> **提示テキスト**
________________

百歩譲って、のんびりツーリングってんなら、まだわかりますけどね。

 

トレールバイクなんで、基本的に、自分は山の中が好きッス。

道なき道を進みながらの、『時速10キロでの安定感』とかなら、かなり自信があります。そりゃトライアルバイクの連中には敵(かな)いませんが、乗り手次第ではかなりトンでもない山の中だって、エンストの心配なくガンガン進んでいけます。

足が短いんで走破性を疑われることもありますが、その分、足つきは良いわけですし、こっちに言わせればウデの問題です。元トライアルライダーの小林直樹さんだって、SL230で走りまくってたくらいですからね。あぁ、どうせ使い倒されるなら、ああいう人に買われたかったなぁ。

 

ギヤ比がちょっとロングなんじゃねーかって話はよく言われますが、それは確かです。

いや、ロングつーかハンパなんでしょうね。もっとロングにすれば街乗り用として気持ちよく走れますし、ショートにすればケモノ道の走破性がかなり良くなります。ま、「どんなヒトのところに売られてくかわからないから、なるべく汎用性を」って結果なんですよ。カンベンしてください。

ハッタリとか刺激とかはカケラもねーです。

だけど、山の中をトコトコ走ったり、のんびりツーリングしたいってんなら、是非、自分の仲間に乗ってやってください。ヤマハさんトコのセロー君にも負けない、いい仕事します。自分でも地味だなぁとは思ってますが、質実剛健、シンプルな頑丈さで、コケたって投げられたって走りますよ。

少なくとも、かみさんの骨よりは頑丈ですからね。

 


VTX1800C

でかくて速くてカッコいい。

クルーザだと思ってなめてると、ちょっとありえないくらいの加速を見せる。

高速で抜群の安定感を見せる足回りのおかげで、今までかじりついて走っていた道を、鼻歌で車線変更しながら走れる。少なくとも、V-MAXの時のように高速コーナーで、ゆがむフレームやとっ散らかるタイアを、だましだまし走るのに比べたら、別世界かと言うくらい格段に速い。

パワーで負けて足で勝って、トータル五分ってトコロ……だと思いたい。

つーか、俺以外のVTXオーナーは、そんなこと気にもしてないだろう。

________________

> **データ部分**
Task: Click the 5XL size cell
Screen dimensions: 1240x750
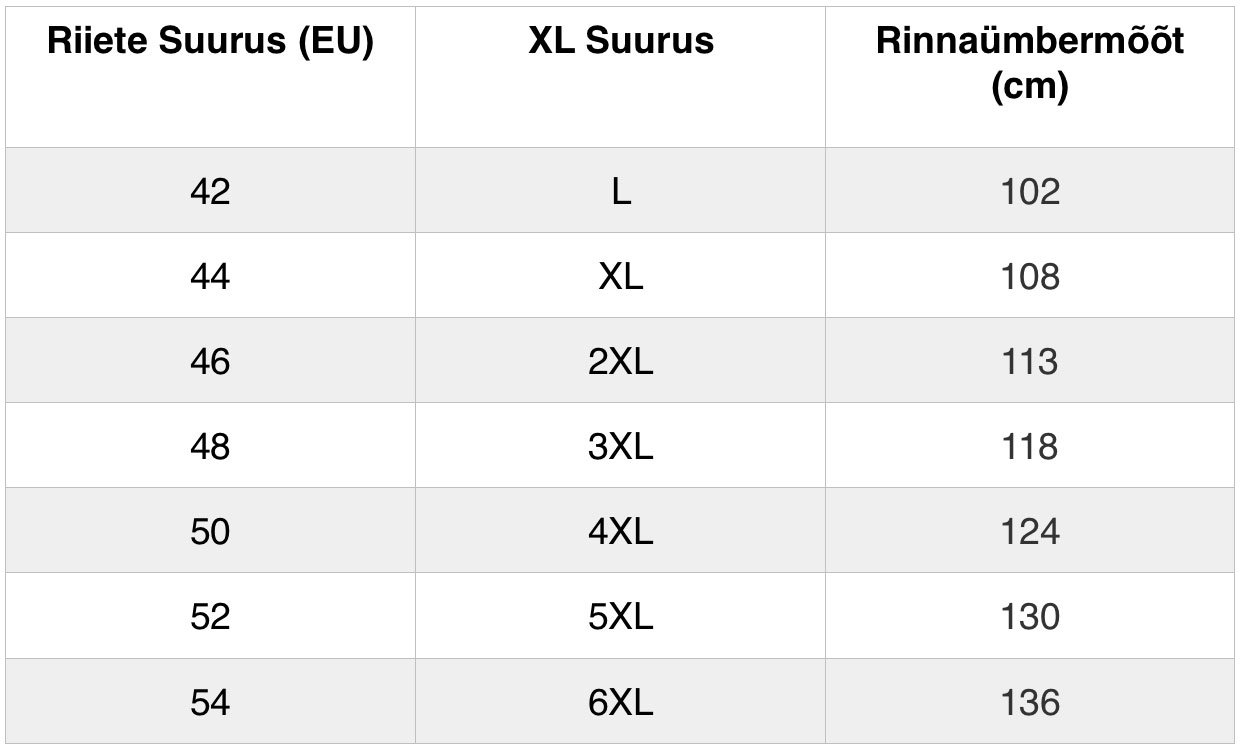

________________

> **作業指示**
上のバイクについての文章を、最後の一文のあとから書き継いでください。

> **解答**
なんつっても、VーMAXより人間ひとり分重い車体で、ケツ流したり、ステップ擦ったり、好き勝手に遊べる度量は、さすが世界のホンダ。俺はかつてホンダ嫌いの急先鋒だったのだけれど、こいつに出会ってからはすっかりホンダ党。

何とでも言うがいい。ホンダ車は無敵なのだ。俺の節操も。

今まで乗ってた単車がじゃじゃ馬だの暴れ馬ばかりだったので、こいつの扱いやすさとメンテいらずは驚異的だ。のんびり走るときの扱いやすさと、アクセルをワイドオープンしたときの凶暴な加速。 とんがったのが好きなキ○ガイ単車のりとしても、これは満点やるしかない。

 

ただ、エンジンにしろ足回りにしろ、とにかく完成度が高いだけに、いじる楽しみが少ないのも事実。なんたってホンダ。日常メンテさえ、ほとんどやることが無いのだ。それでもチマチマいじったりして しまうのは、単車乗りの血ってヤツだろう。

 


ラクーン

整骨師の学校に行ってたころ、通学に使用。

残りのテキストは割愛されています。